A discussion about mental health at Georgia Tech

Is all this stress and pressure really worth it?

Typical day at Tech

The issue of mental health at GT is one that has touched every one of the students here. Whether through personal experience or contact with friends, people here know the significant issues with stress and depression. While mental health is always an issue on college campuses, Georgia Tech has worse problems due to the intensity of the workload and difficulty of the classes. It also isn’t exactly the most encouraging place to be either.

The common narrative for students here is as follows: they arrive from high school with their high intelligence and 4.0 GPAs, ready to learn and impress everyone. And then reality ensues. They start failing their classes, the test results start coming back in and are simply shocking. Their confidence is destroyed. A friend of mine told me, “I feel dumb and stupid.”

This pattern of failure forces the student to either buckle down and sacrifice social lives or risk dropping out. The experience at Georgia Tech quickly becomes miserable, turning into a seemingly endless grind of assignments and studying. And free time quickly evaporates into…well, nothing. And then the student graduates and gets a good job.

Typical look at Tech

This destruction of a person’s identity and confidence is considered a hallmark of the Tech experience. People seem to take a perverse sense of satisfaction in being crushed and humiliated. It certainly seems to help make a person more employable – companies love to hire Tech grads. And Tech grads apparently go on to great success in academia, industry, and entrepreneurship.

But is it worth the cost of tuition, and being miserable for four to six years? Is it, in the words of one friend, “Actually worth it?” This is a question worth asking because it points out some important flaws here – things that quite frankly ought to be changed.

Georgia Tech has a reputation for academic excellence and rigor. A person can get a world-class education in a STEM field of their choosing. A person can learn so much and be exposed to the state-of-the-art in their field. This is something that sounds enticing, but the academic standards at Tech are often ridiculously high.

Want more proof, ask any engineering major here about their workload. Such high standards can often cause otherwise bright students to feel stupid and lose confidence in their ability to learn. Is that worth thousands of dollars and the stress and misery? Quite frankly, I don’t think it is. One could learn a comparable amount at a university like UGA or GSU and have a much less miserable time – not to mention saving quite a bit of money in the process.


“Ah true,”the typical Tech student would say, “but what about the employment prospects?” True, they might not be as high, but they’re still out there. STEM fields are in hot demand right now and graduates from any university in these fields have a better shot at landing jobs.

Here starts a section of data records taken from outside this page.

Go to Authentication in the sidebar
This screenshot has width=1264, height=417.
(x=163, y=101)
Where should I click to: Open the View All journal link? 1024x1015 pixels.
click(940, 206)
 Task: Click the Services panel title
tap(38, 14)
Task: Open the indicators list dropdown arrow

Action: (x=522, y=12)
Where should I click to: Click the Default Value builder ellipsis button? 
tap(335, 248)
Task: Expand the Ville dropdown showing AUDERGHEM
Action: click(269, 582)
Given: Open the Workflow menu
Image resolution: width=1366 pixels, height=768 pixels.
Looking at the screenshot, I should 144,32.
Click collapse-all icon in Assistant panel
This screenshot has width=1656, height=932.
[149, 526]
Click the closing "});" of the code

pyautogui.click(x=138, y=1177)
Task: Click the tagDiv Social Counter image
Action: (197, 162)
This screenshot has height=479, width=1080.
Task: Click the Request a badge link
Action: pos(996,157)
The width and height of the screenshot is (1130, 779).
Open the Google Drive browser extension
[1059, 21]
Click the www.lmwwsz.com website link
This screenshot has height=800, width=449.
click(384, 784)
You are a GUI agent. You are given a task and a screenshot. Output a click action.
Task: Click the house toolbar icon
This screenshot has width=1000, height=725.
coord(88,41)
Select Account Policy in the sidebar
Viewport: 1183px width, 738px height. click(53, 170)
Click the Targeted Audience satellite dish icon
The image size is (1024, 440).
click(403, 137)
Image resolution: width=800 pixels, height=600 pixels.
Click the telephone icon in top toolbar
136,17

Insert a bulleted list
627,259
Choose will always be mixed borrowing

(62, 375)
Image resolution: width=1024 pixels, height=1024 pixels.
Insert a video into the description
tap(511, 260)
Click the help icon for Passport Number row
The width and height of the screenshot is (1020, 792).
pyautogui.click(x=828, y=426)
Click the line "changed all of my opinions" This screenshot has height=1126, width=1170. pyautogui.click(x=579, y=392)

In fact, what leads to success in the real world after college isn’t the name on that shiny new diploma frame or the amount of debt or the amount of misery and pain endured. It’s you that leads to success, and it’s the traits of perseverance, assertiveness, and self-confidence that lead to such success. And while Tech grads have perseverance, they may be lacking in the other two areas. Tech teaches you to endure, yes, but Tech doesn’t teach you to believe in yourself and to be assertive.

So then what should Tech do? The answer, in my opinion, is to reduce academic standards and create a more hospitable environment for undergrads to learn and work in. To empower the students, not bring them down. Doing so will solve a lot of mental health problems here and make life better for a lot of people.